Just in case you haven't thought about it already, a good quality digital mixer with eq, time and phase delay or a PC audio interface with sufficient mix outputs (aux sends) along with mixing software would be a better way to process your channels just to simulate the results in a more flexible fashion. I would be curious how this all would work with dedicated amplification and analog mixing.
Audio Hijack on the Mac mini is giving me a digital mixing and EQ/Crossover solution for now that allows me to access all 8 channels on my receiver over HDMI. This is very flexible because the speakers are hooked up to the receiver in the normal fashion so if I turn off Audio Hijack I can still send a standard Atmos or other multi-channel mix to the speakers, or standard stereo, which allows direct comparisons while listening to music or watching movies. I just have to move the speakers to more appropriate locations.

Doing comparisons I've found Atmos multi-channel music to be generally inferior to 2 channel music up-mixed with this matrix. For movies it's a close call but even then discreet multi-channel soundtracks are not adding much over this matrix. They're better though if more people are watching. But even with the 3 channel matrix the vocals stay in the center anywhere in the room so it's pretty darn good!

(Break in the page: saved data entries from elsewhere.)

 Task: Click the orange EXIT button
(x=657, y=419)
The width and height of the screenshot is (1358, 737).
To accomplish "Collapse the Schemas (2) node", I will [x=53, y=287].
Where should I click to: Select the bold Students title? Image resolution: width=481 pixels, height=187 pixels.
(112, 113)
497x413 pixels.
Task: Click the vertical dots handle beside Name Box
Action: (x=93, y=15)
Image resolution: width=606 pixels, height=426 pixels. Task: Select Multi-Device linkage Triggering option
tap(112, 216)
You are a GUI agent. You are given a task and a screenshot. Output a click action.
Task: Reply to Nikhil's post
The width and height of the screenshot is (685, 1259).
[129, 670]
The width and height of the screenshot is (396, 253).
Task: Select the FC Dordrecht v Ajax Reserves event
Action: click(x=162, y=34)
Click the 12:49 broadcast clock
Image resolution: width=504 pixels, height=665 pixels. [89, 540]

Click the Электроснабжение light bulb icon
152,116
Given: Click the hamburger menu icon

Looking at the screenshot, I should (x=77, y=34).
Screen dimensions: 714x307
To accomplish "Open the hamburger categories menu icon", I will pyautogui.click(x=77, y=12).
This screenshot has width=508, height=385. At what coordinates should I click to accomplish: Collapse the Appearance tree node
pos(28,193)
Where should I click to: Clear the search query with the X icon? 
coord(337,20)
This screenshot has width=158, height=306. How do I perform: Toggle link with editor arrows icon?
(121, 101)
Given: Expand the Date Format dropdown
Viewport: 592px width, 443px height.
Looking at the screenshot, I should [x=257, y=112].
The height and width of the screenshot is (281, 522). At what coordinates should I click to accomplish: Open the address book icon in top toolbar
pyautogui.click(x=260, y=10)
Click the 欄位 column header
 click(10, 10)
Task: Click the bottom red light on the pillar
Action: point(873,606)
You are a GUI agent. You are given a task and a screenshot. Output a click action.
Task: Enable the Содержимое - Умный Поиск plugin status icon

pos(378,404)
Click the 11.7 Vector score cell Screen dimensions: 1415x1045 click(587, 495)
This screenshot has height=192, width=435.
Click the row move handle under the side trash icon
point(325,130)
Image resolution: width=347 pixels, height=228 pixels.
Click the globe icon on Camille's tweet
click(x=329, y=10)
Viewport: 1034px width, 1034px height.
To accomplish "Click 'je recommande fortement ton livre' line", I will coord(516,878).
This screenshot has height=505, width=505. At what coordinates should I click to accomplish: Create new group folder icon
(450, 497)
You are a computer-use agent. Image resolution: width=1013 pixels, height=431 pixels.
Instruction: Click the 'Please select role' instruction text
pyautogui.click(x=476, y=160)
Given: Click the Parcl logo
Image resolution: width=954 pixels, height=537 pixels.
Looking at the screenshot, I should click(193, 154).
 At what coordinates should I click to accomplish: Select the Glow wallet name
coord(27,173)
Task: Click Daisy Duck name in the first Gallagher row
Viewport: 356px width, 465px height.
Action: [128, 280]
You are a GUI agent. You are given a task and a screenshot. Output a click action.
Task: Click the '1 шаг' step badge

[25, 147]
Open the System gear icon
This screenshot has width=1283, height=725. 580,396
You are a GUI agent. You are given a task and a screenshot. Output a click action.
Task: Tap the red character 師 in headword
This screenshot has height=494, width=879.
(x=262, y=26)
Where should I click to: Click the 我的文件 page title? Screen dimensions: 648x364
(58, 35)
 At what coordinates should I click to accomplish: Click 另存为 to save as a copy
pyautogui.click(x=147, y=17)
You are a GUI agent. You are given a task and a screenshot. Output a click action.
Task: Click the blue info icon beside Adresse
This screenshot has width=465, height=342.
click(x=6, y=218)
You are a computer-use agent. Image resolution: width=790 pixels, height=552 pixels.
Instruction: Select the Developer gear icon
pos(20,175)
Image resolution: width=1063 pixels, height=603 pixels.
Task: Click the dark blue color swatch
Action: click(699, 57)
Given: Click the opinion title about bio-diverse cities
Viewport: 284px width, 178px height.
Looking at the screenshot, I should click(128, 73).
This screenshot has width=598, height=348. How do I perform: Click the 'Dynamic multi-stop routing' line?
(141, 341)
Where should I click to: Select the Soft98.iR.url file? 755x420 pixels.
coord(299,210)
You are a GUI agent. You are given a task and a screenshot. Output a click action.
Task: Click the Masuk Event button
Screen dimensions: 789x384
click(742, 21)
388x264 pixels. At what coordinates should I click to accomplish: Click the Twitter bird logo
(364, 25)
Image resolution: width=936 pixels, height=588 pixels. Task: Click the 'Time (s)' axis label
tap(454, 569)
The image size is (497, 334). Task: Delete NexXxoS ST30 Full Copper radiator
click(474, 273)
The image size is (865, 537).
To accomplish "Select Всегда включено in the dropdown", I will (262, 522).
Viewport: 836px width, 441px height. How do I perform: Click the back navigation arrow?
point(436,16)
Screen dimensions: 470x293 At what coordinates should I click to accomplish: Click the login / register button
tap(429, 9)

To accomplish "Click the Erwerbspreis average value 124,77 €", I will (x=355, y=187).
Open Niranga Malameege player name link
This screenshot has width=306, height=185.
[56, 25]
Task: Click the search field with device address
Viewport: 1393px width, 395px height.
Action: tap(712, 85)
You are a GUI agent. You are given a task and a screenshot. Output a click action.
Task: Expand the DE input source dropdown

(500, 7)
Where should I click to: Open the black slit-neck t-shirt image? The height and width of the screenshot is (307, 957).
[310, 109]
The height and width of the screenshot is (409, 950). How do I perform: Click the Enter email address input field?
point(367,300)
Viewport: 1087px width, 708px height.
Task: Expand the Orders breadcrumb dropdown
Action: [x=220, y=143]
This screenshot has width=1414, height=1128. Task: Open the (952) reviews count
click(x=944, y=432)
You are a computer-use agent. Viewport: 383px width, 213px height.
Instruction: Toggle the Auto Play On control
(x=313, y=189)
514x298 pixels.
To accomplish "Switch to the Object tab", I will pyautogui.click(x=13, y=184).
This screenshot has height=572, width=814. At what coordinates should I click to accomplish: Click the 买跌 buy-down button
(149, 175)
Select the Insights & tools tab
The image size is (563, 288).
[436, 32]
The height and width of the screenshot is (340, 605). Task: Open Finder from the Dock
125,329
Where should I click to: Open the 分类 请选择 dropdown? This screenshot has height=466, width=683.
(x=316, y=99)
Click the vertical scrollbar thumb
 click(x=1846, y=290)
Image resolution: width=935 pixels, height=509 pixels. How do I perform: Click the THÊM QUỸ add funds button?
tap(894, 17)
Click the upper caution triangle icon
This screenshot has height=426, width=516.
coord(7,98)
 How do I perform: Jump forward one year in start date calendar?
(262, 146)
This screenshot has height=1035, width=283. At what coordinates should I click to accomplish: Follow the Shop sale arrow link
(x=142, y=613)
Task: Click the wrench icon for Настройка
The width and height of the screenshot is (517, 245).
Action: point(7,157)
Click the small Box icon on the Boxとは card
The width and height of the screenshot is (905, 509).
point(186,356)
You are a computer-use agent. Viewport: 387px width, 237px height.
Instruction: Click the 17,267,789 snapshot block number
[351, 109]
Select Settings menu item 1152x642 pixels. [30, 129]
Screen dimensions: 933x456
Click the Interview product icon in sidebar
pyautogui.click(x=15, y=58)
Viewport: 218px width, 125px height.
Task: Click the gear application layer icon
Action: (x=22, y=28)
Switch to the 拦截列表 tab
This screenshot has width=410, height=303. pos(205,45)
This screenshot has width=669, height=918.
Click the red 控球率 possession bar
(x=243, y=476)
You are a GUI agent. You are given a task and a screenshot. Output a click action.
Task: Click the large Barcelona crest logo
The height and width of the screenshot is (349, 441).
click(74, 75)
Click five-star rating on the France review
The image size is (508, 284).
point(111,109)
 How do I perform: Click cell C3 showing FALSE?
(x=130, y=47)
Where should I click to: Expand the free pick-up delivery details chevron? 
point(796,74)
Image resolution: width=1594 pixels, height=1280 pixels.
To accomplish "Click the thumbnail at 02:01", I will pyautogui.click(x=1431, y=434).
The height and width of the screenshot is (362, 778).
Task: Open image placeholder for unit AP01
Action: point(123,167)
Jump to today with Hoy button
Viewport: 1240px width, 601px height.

I too am interested in an all analog solution and it seems all it would take is a simple powered mixing box to do this with a very high level of fidelity. For the 5 speaker array the crossovers could be all done passively so the whole thing could still be run with a standard 2 channel analog amp and pre-amp, with the mixing box going between the amp and pre-amp. The array really acts as one big sound bar, so somebody could even build a speaker that looks like a huge sound bar which would have the left and right speaker terminals on the back as usual. Just hook it up like normal but be sure the matrix mixer is installed in the playback chain!
 
If you haven't seen it already, I do think this thread: https://www.diyaudio.com/community/...equations-for-3-speaker-stereo-matrix.222881/ might give you lots of inspiration.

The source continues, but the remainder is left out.